§ PROBLEM REQUIREMENTS
The records below are to be repeated in full, exactly as they are.
>>>
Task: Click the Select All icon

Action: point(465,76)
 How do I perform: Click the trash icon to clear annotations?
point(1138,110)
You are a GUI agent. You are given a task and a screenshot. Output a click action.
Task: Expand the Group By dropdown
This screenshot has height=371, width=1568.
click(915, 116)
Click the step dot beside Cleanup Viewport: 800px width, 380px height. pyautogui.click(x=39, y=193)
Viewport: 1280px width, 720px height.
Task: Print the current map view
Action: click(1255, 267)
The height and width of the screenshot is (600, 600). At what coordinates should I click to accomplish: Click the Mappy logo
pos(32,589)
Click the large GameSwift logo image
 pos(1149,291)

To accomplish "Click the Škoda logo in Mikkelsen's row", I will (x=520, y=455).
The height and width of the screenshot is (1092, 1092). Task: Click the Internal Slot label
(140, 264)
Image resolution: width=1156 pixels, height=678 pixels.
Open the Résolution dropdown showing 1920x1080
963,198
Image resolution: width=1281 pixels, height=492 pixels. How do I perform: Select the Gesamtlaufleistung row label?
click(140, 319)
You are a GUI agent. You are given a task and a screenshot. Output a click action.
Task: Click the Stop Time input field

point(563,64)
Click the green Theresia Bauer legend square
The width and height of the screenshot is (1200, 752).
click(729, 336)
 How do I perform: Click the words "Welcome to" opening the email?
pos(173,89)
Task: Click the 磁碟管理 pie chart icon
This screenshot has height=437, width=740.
<<<
§ FINISHED TASK
Task: Click the Select All icon

Action: point(465,76)
 How do I perform: Click the trash icon to clear annotations?
point(1138,110)
You are a GUI agent. You are given a task and a screenshot. Output a click action.
Task: Expand the Group By dropdown
This screenshot has height=371, width=1568.
click(915, 116)
Click the step dot beside Cleanup Viewport: 800px width, 380px height. pyautogui.click(x=39, y=193)
Viewport: 1280px width, 720px height.
Task: Print the current map view
Action: click(1255, 267)
The height and width of the screenshot is (600, 600). At what coordinates should I click to accomplish: Click the Mappy logo
pos(32,589)
Click the large GameSwift logo image
 pos(1149,291)

To accomplish "Click the Škoda logo in Mikkelsen's row", I will (x=520, y=455).
The height and width of the screenshot is (1092, 1092). Task: Click the Internal Slot label
(140, 264)
Image resolution: width=1156 pixels, height=678 pixels.
Open the Résolution dropdown showing 1920x1080
963,198
Image resolution: width=1281 pixels, height=492 pixels. How do I perform: Select the Gesamtlaufleistung row label?
click(140, 319)
You are a GUI agent. You are given a task and a screenshot. Output a click action.
Task: Click the Stop Time input field

point(563,64)
Click the green Theresia Bauer legend square
The width and height of the screenshot is (1200, 752).
click(729, 336)
 How do I perform: Click the words "Welcome to" opening the email?
pos(173,89)
Task: Click the 磁碟管理 pie chart icon
This screenshot has height=437, width=740.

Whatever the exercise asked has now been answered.